* _Your goal_
Reproduce the items below verbatim, beginning with the line containing "Screenshot is 435x2576." and continuing through the line containing "Meninger (808, 77)", including both of those lines.

-- start Supplied data --

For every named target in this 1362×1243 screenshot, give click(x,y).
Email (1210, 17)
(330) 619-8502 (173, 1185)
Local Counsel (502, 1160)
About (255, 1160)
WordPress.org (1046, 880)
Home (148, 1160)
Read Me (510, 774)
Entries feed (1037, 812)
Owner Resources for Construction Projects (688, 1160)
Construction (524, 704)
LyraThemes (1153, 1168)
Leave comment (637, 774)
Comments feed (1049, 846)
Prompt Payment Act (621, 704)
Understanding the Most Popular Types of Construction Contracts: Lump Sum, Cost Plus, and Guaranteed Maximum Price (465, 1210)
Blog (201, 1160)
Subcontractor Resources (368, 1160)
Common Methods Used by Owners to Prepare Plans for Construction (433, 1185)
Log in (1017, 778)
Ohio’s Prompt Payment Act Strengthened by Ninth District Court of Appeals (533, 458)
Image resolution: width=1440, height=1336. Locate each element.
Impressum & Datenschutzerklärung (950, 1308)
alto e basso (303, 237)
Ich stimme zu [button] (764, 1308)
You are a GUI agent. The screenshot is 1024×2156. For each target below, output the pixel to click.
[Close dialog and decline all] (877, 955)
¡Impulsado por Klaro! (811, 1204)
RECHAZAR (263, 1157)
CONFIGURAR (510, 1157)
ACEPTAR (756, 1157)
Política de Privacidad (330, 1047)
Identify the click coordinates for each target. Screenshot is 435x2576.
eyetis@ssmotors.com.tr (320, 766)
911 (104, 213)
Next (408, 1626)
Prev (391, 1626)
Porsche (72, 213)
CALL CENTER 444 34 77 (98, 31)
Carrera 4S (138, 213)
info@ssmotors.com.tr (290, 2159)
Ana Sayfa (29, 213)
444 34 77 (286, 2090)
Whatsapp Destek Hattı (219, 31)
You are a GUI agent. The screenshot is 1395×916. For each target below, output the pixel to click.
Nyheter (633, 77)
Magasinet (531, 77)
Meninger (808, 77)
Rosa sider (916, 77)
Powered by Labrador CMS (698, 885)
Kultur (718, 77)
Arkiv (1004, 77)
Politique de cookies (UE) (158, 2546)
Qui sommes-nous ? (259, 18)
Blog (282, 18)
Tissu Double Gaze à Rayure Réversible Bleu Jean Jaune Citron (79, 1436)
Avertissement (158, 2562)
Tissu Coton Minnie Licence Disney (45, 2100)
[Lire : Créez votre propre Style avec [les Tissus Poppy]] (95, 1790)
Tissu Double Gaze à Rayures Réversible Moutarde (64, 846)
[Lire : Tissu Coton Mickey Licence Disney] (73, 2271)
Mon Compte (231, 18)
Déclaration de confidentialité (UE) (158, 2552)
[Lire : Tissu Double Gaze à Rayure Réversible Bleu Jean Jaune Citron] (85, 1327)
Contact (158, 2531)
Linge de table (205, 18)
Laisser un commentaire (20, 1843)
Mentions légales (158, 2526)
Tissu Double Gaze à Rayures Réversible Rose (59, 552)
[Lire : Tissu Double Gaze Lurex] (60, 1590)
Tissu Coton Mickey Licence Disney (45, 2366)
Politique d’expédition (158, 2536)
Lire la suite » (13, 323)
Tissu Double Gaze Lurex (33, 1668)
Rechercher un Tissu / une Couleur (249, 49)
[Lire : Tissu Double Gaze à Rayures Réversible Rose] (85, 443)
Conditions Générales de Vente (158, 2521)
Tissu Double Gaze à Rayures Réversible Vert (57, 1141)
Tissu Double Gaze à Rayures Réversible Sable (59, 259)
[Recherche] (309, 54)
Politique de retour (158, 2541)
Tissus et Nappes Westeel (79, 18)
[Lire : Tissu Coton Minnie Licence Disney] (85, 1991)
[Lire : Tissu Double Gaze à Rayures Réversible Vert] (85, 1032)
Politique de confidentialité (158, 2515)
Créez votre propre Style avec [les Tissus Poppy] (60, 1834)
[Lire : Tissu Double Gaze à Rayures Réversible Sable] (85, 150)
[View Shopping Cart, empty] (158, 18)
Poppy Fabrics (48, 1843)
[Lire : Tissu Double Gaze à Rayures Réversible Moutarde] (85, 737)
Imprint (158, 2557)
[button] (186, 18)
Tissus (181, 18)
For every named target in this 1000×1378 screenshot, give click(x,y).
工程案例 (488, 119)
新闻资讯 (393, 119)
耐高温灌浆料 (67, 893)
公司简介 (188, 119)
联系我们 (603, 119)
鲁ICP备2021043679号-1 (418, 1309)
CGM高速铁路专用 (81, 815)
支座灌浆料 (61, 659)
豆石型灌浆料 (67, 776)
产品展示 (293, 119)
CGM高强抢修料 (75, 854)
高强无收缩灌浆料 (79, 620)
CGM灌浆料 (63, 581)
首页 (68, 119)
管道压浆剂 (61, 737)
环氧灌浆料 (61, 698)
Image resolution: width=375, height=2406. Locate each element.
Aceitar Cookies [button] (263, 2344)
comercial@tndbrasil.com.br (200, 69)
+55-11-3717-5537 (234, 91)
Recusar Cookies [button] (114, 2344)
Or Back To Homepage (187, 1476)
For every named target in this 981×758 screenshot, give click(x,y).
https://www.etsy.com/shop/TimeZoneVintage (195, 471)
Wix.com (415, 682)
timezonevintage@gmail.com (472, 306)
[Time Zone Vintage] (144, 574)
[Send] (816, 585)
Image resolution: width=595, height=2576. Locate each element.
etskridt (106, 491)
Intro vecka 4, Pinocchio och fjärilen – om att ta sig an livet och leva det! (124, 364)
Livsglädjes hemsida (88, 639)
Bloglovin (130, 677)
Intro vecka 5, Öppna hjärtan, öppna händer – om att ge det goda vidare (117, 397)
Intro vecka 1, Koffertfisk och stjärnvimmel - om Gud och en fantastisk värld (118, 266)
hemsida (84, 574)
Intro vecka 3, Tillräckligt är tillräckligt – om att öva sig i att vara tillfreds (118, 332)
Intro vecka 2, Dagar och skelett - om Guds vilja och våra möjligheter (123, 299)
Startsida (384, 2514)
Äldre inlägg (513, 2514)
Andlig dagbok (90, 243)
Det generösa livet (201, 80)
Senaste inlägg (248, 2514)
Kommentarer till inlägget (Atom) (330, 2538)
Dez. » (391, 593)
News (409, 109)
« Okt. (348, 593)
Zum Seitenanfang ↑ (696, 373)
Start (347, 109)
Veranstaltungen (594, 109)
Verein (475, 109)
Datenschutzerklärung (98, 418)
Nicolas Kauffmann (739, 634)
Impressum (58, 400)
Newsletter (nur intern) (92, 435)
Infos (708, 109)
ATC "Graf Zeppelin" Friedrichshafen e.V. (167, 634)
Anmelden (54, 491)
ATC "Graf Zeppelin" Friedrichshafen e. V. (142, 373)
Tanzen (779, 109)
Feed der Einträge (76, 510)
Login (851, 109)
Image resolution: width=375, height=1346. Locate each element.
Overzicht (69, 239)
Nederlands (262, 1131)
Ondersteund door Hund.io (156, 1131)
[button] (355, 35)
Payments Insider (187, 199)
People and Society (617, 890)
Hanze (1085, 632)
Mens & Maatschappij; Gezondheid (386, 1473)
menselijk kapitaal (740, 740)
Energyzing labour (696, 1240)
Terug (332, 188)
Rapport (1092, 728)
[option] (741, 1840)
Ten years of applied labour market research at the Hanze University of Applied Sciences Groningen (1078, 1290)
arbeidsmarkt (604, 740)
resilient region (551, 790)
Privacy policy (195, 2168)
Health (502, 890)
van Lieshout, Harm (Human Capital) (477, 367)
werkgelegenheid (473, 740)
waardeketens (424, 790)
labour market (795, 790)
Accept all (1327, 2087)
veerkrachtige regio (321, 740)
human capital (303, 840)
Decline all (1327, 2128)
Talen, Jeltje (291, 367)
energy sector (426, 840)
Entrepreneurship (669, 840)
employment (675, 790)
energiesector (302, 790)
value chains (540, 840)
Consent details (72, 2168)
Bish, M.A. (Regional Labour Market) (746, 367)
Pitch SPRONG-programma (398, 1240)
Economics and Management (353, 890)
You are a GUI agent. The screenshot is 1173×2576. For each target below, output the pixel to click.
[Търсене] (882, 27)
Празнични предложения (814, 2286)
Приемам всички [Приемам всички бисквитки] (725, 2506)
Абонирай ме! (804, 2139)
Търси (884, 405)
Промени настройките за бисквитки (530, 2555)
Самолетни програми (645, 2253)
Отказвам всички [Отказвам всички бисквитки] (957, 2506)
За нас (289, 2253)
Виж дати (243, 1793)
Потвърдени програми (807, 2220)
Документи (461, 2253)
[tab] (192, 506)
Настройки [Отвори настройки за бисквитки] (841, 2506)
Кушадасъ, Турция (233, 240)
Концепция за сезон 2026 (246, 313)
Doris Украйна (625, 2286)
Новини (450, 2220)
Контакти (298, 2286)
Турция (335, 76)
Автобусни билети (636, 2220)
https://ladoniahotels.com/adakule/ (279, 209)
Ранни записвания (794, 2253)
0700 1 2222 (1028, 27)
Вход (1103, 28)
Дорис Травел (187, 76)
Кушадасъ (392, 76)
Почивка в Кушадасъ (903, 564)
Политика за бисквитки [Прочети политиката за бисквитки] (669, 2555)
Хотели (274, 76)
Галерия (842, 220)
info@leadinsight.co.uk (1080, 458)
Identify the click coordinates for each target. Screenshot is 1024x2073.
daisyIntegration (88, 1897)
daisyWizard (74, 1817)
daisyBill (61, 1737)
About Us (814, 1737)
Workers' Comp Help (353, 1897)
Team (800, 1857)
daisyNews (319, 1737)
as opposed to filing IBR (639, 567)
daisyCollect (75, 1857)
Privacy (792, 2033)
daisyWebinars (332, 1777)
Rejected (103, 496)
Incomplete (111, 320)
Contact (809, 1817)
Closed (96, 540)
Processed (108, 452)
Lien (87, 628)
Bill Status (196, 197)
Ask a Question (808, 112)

-- end Supplied data --

* _Solved problem_
Identify the click coordinates for each target. Screenshot is 435x2576.
eyetis@ssmotors.com.tr (320, 766)
911 (104, 213)
Next (408, 1626)
Prev (391, 1626)
Porsche (72, 213)
CALL CENTER 444 34 77 (98, 31)
Carrera 4S (138, 213)
info@ssmotors.com.tr (290, 2159)
Ana Sayfa (29, 213)
444 34 77 (286, 2090)
Whatsapp Destek Hattı (219, 31)
You are a GUI agent. The screenshot is 1395×916. For each target below, output the pixel to click.
Nyheter (633, 77)
Magasinet (531, 77)
Meninger (808, 77)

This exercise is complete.